The makers claim that "it is incredibly cozy and comfortable, covered with a breathable fabric designed to move moisture away from your body, and filled with fiber which is hypoallergenic and provides exceptional comfort and support." And it was.
But after less than a year of blissful snoozing, the fiber filling had retreated from the pressure points - which, perversely enough, all seemed to have fallen upon corners of the stuffing compartments.

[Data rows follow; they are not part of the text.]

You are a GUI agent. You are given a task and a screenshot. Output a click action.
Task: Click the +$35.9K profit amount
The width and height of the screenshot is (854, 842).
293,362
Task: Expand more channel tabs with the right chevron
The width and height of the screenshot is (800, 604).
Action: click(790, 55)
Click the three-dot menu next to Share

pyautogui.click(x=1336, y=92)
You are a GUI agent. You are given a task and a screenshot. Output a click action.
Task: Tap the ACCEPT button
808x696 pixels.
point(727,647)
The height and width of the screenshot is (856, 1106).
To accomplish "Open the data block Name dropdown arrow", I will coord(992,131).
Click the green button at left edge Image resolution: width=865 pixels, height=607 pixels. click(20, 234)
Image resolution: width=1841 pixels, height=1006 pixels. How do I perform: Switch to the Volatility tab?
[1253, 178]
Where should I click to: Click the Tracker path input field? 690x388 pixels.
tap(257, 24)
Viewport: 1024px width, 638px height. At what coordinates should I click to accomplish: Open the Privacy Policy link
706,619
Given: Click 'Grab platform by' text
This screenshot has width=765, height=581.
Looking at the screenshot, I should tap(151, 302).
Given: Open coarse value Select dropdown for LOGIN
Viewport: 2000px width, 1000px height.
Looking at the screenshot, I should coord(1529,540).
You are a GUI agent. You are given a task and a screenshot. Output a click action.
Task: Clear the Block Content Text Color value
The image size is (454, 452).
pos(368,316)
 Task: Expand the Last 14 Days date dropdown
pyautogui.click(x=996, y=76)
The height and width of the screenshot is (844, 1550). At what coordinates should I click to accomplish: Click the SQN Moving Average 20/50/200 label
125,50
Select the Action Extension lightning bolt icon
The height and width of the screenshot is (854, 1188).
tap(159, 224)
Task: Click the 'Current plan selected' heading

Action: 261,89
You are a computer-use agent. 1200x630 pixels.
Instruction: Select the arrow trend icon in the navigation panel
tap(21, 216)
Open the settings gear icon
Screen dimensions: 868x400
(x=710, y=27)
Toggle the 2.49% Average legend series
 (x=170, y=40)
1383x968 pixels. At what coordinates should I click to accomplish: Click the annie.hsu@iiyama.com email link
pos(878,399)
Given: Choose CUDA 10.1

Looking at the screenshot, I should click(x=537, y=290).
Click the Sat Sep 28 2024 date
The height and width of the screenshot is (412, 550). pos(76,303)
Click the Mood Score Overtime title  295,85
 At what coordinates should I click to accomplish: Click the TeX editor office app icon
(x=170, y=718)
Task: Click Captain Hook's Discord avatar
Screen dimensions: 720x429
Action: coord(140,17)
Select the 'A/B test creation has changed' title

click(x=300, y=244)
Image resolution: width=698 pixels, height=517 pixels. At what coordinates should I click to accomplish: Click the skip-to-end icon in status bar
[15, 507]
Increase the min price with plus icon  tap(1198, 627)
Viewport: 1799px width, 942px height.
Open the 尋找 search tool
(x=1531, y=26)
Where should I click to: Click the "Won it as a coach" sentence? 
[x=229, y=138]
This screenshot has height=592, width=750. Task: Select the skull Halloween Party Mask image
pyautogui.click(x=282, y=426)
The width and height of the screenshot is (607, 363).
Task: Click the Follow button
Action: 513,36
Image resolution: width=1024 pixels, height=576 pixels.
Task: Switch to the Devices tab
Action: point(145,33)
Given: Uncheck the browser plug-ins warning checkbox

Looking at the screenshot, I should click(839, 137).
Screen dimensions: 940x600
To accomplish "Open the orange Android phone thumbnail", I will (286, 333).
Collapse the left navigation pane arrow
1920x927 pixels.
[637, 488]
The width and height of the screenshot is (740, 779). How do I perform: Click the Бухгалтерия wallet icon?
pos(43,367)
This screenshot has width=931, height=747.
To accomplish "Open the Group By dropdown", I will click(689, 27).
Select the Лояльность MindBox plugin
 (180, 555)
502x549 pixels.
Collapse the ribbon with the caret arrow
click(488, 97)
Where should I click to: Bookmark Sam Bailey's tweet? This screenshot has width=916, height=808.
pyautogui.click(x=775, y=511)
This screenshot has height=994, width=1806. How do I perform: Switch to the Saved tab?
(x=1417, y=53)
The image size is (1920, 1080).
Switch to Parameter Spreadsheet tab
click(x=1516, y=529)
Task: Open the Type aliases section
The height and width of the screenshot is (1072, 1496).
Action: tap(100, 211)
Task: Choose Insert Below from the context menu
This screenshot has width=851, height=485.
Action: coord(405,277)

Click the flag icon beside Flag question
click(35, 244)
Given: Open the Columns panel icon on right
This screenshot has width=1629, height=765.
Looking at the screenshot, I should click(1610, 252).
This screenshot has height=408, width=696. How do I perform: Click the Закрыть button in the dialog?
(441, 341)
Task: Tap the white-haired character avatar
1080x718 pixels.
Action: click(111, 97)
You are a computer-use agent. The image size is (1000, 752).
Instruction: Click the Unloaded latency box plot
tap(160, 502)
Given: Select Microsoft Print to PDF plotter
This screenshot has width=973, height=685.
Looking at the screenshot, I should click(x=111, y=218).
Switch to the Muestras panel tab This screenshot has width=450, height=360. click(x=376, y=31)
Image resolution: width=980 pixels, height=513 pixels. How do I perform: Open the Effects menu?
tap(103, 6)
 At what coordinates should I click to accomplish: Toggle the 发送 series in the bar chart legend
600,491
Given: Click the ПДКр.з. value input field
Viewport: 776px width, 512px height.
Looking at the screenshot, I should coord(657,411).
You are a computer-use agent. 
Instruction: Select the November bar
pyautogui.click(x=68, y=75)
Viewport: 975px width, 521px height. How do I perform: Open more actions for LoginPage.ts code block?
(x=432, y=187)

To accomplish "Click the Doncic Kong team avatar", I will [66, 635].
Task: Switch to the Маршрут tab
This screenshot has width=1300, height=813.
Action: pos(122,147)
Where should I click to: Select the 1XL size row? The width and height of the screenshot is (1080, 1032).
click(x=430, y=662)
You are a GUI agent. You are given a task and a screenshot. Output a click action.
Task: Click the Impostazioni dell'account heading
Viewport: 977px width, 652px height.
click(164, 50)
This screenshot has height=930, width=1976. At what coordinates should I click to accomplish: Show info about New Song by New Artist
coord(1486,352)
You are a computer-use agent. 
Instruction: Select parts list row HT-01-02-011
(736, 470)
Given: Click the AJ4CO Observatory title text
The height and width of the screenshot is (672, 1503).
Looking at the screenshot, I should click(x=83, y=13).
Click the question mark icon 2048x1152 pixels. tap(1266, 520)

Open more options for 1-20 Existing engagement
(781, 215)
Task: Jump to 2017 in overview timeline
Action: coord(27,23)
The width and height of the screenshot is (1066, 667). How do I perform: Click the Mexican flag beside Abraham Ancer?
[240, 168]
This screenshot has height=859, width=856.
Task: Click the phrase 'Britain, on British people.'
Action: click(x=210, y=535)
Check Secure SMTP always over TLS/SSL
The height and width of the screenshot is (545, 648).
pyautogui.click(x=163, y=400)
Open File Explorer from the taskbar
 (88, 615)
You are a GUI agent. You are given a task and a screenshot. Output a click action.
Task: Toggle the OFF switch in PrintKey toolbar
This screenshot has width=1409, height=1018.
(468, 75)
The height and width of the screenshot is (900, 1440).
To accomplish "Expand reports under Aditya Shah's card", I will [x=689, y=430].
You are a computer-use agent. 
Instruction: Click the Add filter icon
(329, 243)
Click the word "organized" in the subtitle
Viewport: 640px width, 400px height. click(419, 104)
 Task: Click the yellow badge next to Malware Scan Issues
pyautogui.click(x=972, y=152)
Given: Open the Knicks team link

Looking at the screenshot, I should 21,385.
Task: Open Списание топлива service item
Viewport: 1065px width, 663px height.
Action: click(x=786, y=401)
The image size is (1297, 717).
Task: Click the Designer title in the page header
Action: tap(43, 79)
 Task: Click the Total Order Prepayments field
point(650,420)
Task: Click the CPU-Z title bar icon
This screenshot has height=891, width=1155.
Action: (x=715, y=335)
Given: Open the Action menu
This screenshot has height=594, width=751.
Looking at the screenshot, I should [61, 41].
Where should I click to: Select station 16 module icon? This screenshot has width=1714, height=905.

No commercial cleaner or linen service would admit to having heard of a Fiberbed, it was far too bulky to fit into any publicly accessible dryer for the forced air and clean sneakers pummelling technique, and as I am not physically vigorous just now, my personal attempts to shake the Fiberbed did neither of us any good at all. I retreated in considerable disorder.
After a while, I realized that what I needed were pin-studded paddles that could pierce the covering without damaging it, and allow me to fluff and redistribute the fiberfill inside.
Yes, I had out-thought a large, physically superior bag of fluff. Definitely a photo opportunity.
Step 1: Materials & Equipment
Two shrunken, dried-up kitchen sponges
10" of wide elastic
Several dozen straight pins with flat heads
Very light corrigated cardboard or heavy card stock
Graph paper (optional)
Step 2: Paddle bases
Next trace the sponges on the cardboard and cut out three for each sponge. It doesn't matter if you run out of graph paper, so long as you get one shape for each sponge. This will provide a guide for spacing the pins, without the hassle of measuring or marking.
Use hot glue to make cardboard-sponge-cardboard sandwiches.
Whee! We have reinvented foamboard. With graph paper on top.